Die Einführung der elektronischen Fußfessel für „Gefährder“ ist ebenso wie die Präventionshaft eine Sanktionierung ohne rechtswidrige Tat. Das ist rechtsstaatlich mehr als problematisch. Hinter der Sanktion steht die Kategorie „Gefährder“, die nicht gesetzlich definiert ist. Sie ist ein polizeilicher Arbeitsbegriff und bezeichnet Personen, denen politisch motivierte Straftaten von erheblicher Bedeutung zugetraut werden. Wer „Gefährder“ ist, entscheidet die Polizei. Letztlich knüpft die Sanktion der Fußfessel, dieser schwere Eingriff in die Persönlichkeitsrechte, an die unterstellte Gesinnung der betroffenen Person an. Denkt man die Idee der präventiven Fußfessel und Haft zu Ende, landet man unweigerlich in Guantanamo. Übrigens ist die Fußfessel auch nicht geeignet, einen Selbstmordattentäter von einer geplanten Tat abzuhalten.
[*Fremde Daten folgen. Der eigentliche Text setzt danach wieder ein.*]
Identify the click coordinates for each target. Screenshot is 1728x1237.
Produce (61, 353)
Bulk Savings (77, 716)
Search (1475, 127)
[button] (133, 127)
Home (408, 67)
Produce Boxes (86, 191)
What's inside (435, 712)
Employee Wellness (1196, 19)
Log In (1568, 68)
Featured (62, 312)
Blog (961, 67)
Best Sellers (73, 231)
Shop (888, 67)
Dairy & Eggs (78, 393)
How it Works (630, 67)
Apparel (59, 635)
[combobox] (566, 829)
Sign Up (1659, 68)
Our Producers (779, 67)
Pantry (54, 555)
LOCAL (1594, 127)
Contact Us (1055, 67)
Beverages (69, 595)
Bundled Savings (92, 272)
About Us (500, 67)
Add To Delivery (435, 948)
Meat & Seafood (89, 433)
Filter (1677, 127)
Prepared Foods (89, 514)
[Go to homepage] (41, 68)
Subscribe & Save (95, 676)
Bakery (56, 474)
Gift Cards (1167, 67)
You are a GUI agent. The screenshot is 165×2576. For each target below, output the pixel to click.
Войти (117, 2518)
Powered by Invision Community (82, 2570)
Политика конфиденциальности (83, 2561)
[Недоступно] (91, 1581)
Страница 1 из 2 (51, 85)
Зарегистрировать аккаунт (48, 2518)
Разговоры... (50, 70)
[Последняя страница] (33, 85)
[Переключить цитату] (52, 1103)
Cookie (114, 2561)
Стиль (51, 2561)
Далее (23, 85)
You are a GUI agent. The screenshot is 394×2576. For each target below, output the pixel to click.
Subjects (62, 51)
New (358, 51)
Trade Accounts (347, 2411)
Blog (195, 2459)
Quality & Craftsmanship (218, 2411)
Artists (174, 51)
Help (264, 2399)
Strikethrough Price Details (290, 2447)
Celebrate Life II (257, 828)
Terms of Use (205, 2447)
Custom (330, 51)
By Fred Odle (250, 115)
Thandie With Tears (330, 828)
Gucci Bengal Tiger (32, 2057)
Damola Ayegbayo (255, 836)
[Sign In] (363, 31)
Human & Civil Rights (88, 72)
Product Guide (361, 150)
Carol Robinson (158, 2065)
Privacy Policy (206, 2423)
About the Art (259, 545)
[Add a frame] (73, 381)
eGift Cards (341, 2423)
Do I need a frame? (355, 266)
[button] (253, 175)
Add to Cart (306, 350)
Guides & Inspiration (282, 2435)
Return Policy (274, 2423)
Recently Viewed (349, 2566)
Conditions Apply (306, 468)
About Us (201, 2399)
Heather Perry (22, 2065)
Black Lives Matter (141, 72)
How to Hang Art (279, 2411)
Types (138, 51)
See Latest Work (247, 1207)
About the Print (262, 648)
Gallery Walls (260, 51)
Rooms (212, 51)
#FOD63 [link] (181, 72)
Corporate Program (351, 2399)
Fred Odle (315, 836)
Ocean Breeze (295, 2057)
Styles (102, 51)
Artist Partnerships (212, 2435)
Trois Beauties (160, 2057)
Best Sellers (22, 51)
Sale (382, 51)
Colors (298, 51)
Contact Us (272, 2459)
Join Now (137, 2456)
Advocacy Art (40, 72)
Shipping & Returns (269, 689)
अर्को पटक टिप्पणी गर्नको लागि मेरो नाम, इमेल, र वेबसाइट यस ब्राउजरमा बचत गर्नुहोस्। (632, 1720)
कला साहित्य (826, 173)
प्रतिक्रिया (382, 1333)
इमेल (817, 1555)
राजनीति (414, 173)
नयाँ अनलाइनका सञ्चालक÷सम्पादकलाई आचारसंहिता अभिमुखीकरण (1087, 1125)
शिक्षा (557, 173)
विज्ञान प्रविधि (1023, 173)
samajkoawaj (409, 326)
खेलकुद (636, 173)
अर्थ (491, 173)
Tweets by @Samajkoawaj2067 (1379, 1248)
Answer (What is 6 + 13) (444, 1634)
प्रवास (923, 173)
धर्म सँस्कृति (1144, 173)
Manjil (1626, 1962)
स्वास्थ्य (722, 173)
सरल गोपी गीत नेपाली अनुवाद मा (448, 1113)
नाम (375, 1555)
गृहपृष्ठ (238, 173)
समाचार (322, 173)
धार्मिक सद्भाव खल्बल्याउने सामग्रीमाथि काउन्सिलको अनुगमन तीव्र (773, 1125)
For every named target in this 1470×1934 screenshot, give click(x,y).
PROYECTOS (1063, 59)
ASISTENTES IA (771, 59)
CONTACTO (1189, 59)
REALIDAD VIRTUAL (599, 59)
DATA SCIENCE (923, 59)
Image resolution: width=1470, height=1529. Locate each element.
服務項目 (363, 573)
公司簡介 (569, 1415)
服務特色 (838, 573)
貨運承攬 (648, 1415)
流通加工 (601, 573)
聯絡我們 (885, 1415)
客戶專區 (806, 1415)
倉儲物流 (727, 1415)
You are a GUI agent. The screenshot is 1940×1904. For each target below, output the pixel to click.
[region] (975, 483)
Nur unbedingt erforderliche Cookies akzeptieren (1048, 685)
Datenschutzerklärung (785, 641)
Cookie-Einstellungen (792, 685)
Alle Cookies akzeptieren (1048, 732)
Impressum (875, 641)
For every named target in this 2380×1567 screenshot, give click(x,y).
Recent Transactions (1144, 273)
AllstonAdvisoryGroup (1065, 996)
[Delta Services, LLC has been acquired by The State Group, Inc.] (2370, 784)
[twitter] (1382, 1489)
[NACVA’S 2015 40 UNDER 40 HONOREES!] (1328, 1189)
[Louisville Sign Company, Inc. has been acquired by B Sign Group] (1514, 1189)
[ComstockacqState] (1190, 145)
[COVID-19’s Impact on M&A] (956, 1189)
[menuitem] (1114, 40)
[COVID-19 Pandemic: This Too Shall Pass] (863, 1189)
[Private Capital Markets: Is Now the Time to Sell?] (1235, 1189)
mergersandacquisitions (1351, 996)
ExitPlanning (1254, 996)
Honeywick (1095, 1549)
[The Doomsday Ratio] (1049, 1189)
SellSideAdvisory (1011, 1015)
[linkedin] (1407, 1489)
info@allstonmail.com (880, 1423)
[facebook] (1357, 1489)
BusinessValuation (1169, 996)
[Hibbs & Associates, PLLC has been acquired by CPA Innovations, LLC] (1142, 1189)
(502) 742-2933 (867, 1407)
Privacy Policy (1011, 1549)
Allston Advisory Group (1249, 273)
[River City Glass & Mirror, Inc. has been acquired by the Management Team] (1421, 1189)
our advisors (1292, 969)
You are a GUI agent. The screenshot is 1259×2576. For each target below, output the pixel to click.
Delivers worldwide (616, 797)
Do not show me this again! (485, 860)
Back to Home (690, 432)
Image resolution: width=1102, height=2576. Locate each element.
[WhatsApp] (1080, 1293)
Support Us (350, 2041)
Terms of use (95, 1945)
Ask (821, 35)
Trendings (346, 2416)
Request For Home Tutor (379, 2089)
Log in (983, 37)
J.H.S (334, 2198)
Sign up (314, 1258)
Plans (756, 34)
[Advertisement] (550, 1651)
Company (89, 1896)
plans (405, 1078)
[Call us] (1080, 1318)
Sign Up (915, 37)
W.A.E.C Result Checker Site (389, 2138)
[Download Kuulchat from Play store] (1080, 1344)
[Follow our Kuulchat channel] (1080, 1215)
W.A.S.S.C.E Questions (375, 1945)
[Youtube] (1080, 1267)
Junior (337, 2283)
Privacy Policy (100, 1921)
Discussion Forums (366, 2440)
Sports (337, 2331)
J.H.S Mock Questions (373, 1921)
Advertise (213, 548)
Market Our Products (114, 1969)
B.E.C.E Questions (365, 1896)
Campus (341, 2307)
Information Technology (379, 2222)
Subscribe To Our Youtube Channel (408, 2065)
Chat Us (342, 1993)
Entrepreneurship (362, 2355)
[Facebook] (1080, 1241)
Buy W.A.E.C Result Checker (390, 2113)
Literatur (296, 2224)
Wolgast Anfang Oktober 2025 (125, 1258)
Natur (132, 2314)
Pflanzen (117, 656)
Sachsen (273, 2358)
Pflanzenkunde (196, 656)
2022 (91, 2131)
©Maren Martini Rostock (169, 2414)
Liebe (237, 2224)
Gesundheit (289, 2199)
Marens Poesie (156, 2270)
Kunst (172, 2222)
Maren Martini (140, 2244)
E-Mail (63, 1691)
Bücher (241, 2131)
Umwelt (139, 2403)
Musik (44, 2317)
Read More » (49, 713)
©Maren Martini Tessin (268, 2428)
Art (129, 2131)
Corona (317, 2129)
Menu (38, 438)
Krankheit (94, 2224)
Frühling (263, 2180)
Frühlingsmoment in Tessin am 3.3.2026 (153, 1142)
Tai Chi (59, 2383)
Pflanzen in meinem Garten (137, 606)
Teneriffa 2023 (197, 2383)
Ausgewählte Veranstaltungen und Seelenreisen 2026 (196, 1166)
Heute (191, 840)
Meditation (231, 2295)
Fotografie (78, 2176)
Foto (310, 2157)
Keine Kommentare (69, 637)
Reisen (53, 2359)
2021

Hinsichtlich des vorgesehenen Sprengmitteleinsatzes gegen Personen hat die Gewerkschaft der Polizei es auf den Begriff gebracht: Wir befinden uns nicht im Bürgerkrieg!
Alles in allem drängt der Entwurf das Prinzip der Rechtsstaatlichkeit zugunsten des Prinzips der Effektivität weiter zurück. Das ist eigentlich nicht verwunderlich. Denn, wie der ehemals Vorsitzende Richter am Bundesgerichtshof Thomas Fischer anmerkt: Die Logik der Gefahrenabwehr kennt keine Obergrenze. Sie kann auch in eine „vorbeugenden Verbrechensbekämpfung“, wie sie die Polizei unter der Naziherrschaft praktizierte, münden. Der fielen politische Gegner, „Berufsverbrecher“, „Gemeinschaftsfremde“, „Homosexuelle“ oder unangepasste Jugendliche zum Opfer. Insofern ist der Satz, Freiheit bedarf Sicherheit, einfach dümmlich. Freiheit und Sicherheit stehen in einem Spannungsverhältnis. Will man nicht in einem völligen Überwachungsstaat landen, muss die Sicherheits- und Kriminalpolitik immer grundrechtsorientiert sein. Das bedeutet aber wiederum, Verschärfungen des Brandenburger Polizeigesetzes abzulehnen.